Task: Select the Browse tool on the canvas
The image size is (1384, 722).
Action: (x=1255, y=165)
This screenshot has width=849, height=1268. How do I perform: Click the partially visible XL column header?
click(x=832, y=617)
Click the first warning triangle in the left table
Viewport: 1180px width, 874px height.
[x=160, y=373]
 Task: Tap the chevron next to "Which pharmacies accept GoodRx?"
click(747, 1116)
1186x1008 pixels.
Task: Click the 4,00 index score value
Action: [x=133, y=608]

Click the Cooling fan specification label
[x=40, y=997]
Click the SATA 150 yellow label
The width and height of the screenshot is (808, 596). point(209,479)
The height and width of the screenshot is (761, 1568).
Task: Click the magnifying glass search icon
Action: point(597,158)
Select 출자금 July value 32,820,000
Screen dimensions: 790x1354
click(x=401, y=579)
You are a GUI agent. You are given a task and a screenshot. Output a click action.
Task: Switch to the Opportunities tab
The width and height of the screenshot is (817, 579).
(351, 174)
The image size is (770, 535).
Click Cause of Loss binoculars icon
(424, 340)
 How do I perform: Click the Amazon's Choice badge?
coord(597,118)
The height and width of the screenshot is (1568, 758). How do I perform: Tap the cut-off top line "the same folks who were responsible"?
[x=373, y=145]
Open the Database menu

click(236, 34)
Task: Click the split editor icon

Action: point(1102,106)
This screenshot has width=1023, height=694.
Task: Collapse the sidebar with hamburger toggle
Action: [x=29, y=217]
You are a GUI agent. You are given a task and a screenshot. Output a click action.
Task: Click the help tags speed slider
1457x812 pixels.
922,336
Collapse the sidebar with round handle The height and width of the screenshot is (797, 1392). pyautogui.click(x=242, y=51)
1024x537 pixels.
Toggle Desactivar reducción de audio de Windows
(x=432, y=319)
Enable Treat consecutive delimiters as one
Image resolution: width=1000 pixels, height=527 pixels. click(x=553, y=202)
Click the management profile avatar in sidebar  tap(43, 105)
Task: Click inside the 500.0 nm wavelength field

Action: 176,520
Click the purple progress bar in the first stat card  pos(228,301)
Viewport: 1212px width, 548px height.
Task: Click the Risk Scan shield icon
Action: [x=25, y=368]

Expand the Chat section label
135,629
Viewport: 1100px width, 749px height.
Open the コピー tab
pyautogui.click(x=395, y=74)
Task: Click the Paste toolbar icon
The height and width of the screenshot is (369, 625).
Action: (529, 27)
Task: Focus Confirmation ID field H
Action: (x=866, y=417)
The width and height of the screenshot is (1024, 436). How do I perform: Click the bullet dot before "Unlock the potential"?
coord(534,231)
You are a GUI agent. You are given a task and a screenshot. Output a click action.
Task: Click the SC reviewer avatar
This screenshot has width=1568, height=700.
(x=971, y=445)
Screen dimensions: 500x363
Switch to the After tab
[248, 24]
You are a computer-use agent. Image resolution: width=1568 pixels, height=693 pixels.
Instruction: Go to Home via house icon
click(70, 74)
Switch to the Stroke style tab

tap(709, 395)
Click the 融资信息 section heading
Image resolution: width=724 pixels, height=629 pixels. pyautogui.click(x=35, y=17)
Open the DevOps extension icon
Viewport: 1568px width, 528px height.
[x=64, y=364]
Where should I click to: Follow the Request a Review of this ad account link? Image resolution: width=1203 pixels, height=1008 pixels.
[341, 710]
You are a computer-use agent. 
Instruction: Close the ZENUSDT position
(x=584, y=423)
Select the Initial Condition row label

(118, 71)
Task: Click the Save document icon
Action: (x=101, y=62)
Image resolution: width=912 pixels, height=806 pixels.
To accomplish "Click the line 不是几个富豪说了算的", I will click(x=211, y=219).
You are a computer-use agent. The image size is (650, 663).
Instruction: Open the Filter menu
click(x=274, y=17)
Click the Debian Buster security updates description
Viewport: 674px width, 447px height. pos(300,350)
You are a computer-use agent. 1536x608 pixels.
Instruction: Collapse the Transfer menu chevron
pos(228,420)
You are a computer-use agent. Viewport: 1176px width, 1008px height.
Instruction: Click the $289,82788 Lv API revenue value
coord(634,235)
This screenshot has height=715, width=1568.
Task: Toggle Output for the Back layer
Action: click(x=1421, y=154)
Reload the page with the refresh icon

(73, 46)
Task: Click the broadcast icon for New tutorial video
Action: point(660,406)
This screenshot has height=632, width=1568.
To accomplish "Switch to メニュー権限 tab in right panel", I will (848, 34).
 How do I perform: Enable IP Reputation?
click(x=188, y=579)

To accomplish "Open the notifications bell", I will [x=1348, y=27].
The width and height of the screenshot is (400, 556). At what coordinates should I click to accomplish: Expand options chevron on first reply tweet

» **Problem**: The expected output is the complete data, repeated exactly.

» **Answer to the exercise**:
Task: Select the Browse tool on the canvas
The image size is (1384, 722).
Action: (x=1255, y=165)
This screenshot has width=849, height=1268. How do I perform: Click the partially visible XL column header?
click(x=832, y=617)
Click the first warning triangle in the left table
Viewport: 1180px width, 874px height.
[x=160, y=373]
 Task: Tap the chevron next to "Which pharmacies accept GoodRx?"
click(747, 1116)
1186x1008 pixels.
Task: Click the 4,00 index score value
Action: [x=133, y=608]

Click the Cooling fan specification label
[x=40, y=997]
Click the SATA 150 yellow label
The width and height of the screenshot is (808, 596). point(209,479)
The height and width of the screenshot is (761, 1568).
Task: Click the magnifying glass search icon
Action: point(597,158)
Select 출자금 July value 32,820,000
Screen dimensions: 790x1354
click(x=401, y=579)
You are a GUI agent. You are given a task and a screenshot. Output a click action.
Task: Switch to the Opportunities tab
The width and height of the screenshot is (817, 579).
(351, 174)
The image size is (770, 535).
Click Cause of Loss binoculars icon
(424, 340)
 How do I perform: Click the Amazon's Choice badge?
coord(597,118)
The height and width of the screenshot is (1568, 758). How do I perform: Tap the cut-off top line "the same folks who were responsible"?
[x=373, y=145]
Open the Database menu

click(236, 34)
Task: Click the split editor icon

Action: point(1102,106)
This screenshot has width=1023, height=694.
Task: Collapse the sidebar with hamburger toggle
Action: [x=29, y=217]
You are a GUI agent. You are given a task and a screenshot. Output a click action.
Task: Click the help tags speed slider
1457x812 pixels.
922,336
Collapse the sidebar with round handle The height and width of the screenshot is (797, 1392). pyautogui.click(x=242, y=51)
1024x537 pixels.
Toggle Desactivar reducción de audio de Windows
(x=432, y=319)
Enable Treat consecutive delimiters as one
Image resolution: width=1000 pixels, height=527 pixels. click(x=553, y=202)
Click the management profile avatar in sidebar  tap(43, 105)
Task: Click inside the 500.0 nm wavelength field

Action: 176,520
Click the purple progress bar in the first stat card  pos(228,301)
Viewport: 1212px width, 548px height.
Task: Click the Risk Scan shield icon
Action: [x=25, y=368]

Expand the Chat section label
135,629
Viewport: 1100px width, 749px height.
Open the コピー tab
pyautogui.click(x=395, y=74)
Task: Click the Paste toolbar icon
The height and width of the screenshot is (369, 625).
Action: (529, 27)
Task: Focus Confirmation ID field H
Action: (x=866, y=417)
The width and height of the screenshot is (1024, 436). How do I perform: Click the bullet dot before "Unlock the potential"?
coord(534,231)
You are a GUI agent. You are given a task and a screenshot. Output a click action.
Task: Click the SC reviewer avatar
This screenshot has width=1568, height=700.
(x=971, y=445)
Screen dimensions: 500x363
Switch to the After tab
[248, 24]
You are a computer-use agent. Image resolution: width=1568 pixels, height=693 pixels.
Instruction: Go to Home via house icon
click(70, 74)
Switch to the Stroke style tab

tap(709, 395)
Click the 融资信息 section heading
Image resolution: width=724 pixels, height=629 pixels. pyautogui.click(x=35, y=17)
Open the DevOps extension icon
Viewport: 1568px width, 528px height.
[x=64, y=364]
Where should I click to: Follow the Request a Review of this ad account link? Image resolution: width=1203 pixels, height=1008 pixels.
[341, 710]
You are a computer-use agent. 
Instruction: Close the ZENUSDT position
(x=584, y=423)
Select the Initial Condition row label

(118, 71)
Task: Click the Save document icon
Action: (x=101, y=62)
Image resolution: width=912 pixels, height=806 pixels.
To accomplish "Click the line 不是几个富豪说了算的", I will click(x=211, y=219).
You are a computer-use agent. The image size is (650, 663).
Instruction: Open the Filter menu
click(x=274, y=17)
Click the Debian Buster security updates description
Viewport: 674px width, 447px height. pos(300,350)
You are a computer-use agent. 1536x608 pixels.
Instruction: Collapse the Transfer menu chevron
pos(228,420)
You are a computer-use agent. Viewport: 1176px width, 1008px height.
Instruction: Click the $289,82788 Lv API revenue value
coord(634,235)
This screenshot has height=715, width=1568.
Task: Toggle Output for the Back layer
Action: click(x=1421, y=154)
Reload the page with the refresh icon

(73, 46)
Task: Click the broadcast icon for New tutorial video
Action: point(660,406)
This screenshot has height=632, width=1568.
To accomplish "Switch to メニュー権限 tab in right panel", I will (848, 34).
 How do I perform: Enable IP Reputation?
click(x=188, y=579)

To accomplish "Open the notifications bell", I will [x=1348, y=27].
The width and height of the screenshot is (400, 556). At what coordinates should I click to accomplish: Expand options chevron on first reply tweet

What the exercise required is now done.